How to investigate a firm with 60 million documents
- Published
Imagine having to search through all the documents, emails and messages of a huge multinational company.
Yousr Khalil does not have to imagine. The forensic accountant was part of a team that had to ferret out proof of wrongdoing at the aerospace giant Airbus after it admitted paying bribes via middlemen.
"Airbus was like a tower block with 900 apartments in it. We had to decide which ones we were going to go into and investigate," she says.
Ms Khalil works for FRA, a forensic investigation business that supports legal cases across the globe.
But this was a case apart and FRA's largest ever job.
In order to qualify for a Deferred Prosecution Agreement (DPA), Airbus opened up its operations to intense scrutiny in 2016.
The four-year project to root out corrupt practices helped Airbus reach the agreement with regulators in the UK, the US and France under which it paid €3.6bn (£3bn) of fines in recognition of acts of fraud and bribery.
Ms Khalil and a 70-strong team faced an ocean of files, transaction data and emails spanning worldwide activities, most of them entirely innocuous.
So how did they plot a course through?
Artificial intelligence (AI) and a bespoke computer unlike any PC you have ever worked on played a big part in this epic data trawl.
A daunting collection of 500 million documents and transactions had to be whittled down.
As data volumes are growing exponentially AI is being used more frequently in such investigations.
After duplicates and other irrelevant material were eliminated the investigators were left with 60 million documents for review. AI searched these for patterns and spotted snippets that were out of place, such as a sports sponsorship deal for $100m.
How were relationships with Airbus staff while all of this was going on? "No business is ever really ready for a full forensic investigation," Ms Khalil says, but her co-workers from Airbus were very responsive. "When the regulator pushed for a quick response on something they moved on it."
As if 60 million items were not enough of a challenge, 800 Airbus employees around the world were legally assigned as custodians of those documents.
"You might have information spread across different items of media, such as laptops, storage devices, USB drives etc. We had to identify who was the custodian of that data," says Greg Mason, founding partner and co-head of data analytics at FRA.
Seven secure investigation sites were set up. These allowed documents to be examined in complete security, a crucial point for Airbus. It is a vast business enmeshed with major European military aircraft projects. So the investigation had to devise a way to keep material that was nationally sensitive out of the picture.
Specialised software allowed the collection of information without seeing the entire document it came from, thus preserving secret defence information from prying eyes.
In addition, bespoke, $100,000 computers, running multiple disks and with no connection to the internet were used.
This is called air gapping, providing a definite divide between sensitive data and the outside world of the internet.
Processing a mountain of data gets easier and faster if it's treated as just that - data. FRA extracted the metadata, the information underlying every electronic document that defines what it is, and used this to index material so that irrelevant files could be stripped out.
AI formed the basis for this Technology Assisted Review (TAR).
AI was trained to search unstructured data such as emails.
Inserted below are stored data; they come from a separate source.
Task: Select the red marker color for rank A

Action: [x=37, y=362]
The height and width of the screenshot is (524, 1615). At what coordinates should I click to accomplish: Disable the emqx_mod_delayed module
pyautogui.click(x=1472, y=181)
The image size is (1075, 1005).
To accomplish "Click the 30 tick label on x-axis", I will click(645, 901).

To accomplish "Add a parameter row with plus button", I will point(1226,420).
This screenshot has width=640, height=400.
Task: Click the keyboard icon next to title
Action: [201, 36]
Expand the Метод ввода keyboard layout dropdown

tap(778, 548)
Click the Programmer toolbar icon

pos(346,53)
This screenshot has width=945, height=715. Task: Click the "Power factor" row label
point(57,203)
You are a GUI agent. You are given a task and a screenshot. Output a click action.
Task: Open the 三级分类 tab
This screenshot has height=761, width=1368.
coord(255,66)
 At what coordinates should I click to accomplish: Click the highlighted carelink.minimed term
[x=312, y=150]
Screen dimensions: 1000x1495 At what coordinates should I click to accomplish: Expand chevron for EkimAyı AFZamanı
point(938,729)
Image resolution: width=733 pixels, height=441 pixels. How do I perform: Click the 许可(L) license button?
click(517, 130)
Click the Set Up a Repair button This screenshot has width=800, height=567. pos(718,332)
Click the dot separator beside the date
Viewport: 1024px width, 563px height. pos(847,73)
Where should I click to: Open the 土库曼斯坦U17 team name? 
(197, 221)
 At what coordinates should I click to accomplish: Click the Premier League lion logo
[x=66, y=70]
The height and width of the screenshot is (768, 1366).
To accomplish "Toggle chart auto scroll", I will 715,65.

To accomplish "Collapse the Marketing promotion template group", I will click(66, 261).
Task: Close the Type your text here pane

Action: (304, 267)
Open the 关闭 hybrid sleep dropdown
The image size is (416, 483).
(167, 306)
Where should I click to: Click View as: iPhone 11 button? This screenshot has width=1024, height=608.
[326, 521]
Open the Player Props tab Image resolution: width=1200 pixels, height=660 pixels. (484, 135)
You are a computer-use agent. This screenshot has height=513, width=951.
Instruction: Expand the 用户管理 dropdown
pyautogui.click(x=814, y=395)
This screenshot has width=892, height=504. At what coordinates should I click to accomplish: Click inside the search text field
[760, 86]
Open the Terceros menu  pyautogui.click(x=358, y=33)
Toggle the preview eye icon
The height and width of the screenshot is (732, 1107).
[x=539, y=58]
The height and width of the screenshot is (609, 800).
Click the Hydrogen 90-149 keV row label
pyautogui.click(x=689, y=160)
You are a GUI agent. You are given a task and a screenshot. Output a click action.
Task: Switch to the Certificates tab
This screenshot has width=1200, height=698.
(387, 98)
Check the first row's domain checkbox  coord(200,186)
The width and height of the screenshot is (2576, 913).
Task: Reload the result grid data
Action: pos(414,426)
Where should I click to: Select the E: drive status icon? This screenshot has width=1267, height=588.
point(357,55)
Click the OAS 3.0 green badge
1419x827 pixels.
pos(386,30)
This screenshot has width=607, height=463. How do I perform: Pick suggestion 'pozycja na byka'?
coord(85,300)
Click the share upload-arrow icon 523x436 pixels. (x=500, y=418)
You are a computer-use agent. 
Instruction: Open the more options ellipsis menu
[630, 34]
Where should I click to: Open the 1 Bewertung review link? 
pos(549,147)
These are tough to scan unlike structured data contained in forms and columns.
Using the principle of machine learning, whereby the AI software sees multiple examples of a particular type of message and begins to spot which category they belong to, FRA was able to extract relevant documents at a pace. "The AI program looked for the context of messages, context is all," Mr Mason observes.
The software was hunting for bribes that were arranged via codes, such as a doctor prescribing a medicine. By running examples of this kind of hidden message the software acquired the concept of medicine and then the concept of prescription. This meant it could wade through unstructured data and spot corrupt practices.
"As you identify more and more examples of covert payment the AI learns on the fly. That's the beauty and the magic of AI," says Mr Mason. A scoring system was set up, with points added for certain attributes. Any score above a certain number was deemed worthy of further investigation. The machine-learning technology became better and better as it progressed.
Mr Mason reckons only about 5% of the documents set aside were checked by people, but that still amounts to three million files. "AI is not a panacea, but it is pretty extraordinary how it learns."
A statistician by training, he is impressed by how AI technology makes short work of big numbers. "Even a small case today comes with an enormous volume of data."
He had to sell the novel concept of the TAR to regulators such as the UK Serious Fraud Office (SFO) and get approval for what was not a traditional approach to an investigation. "This was the most complex investigation I had ever set up."
A four-year investigation sounds exhausting. But unmasking fraud with an AI assistant gave the team a lot of personal satisfaction.
And their labours received a legal seal of approval.
Dame Victoria Sharp, one of the most senior civil court judges in England and Wales, summed up the far-reaching impact of this investigation with its prominent role for AI.
Speaking for the British end of the tri-national case in January 2020 she declared that Airbus "truly turned out its pockets and is now a changed company to that which existed when the wrongdoing occurred".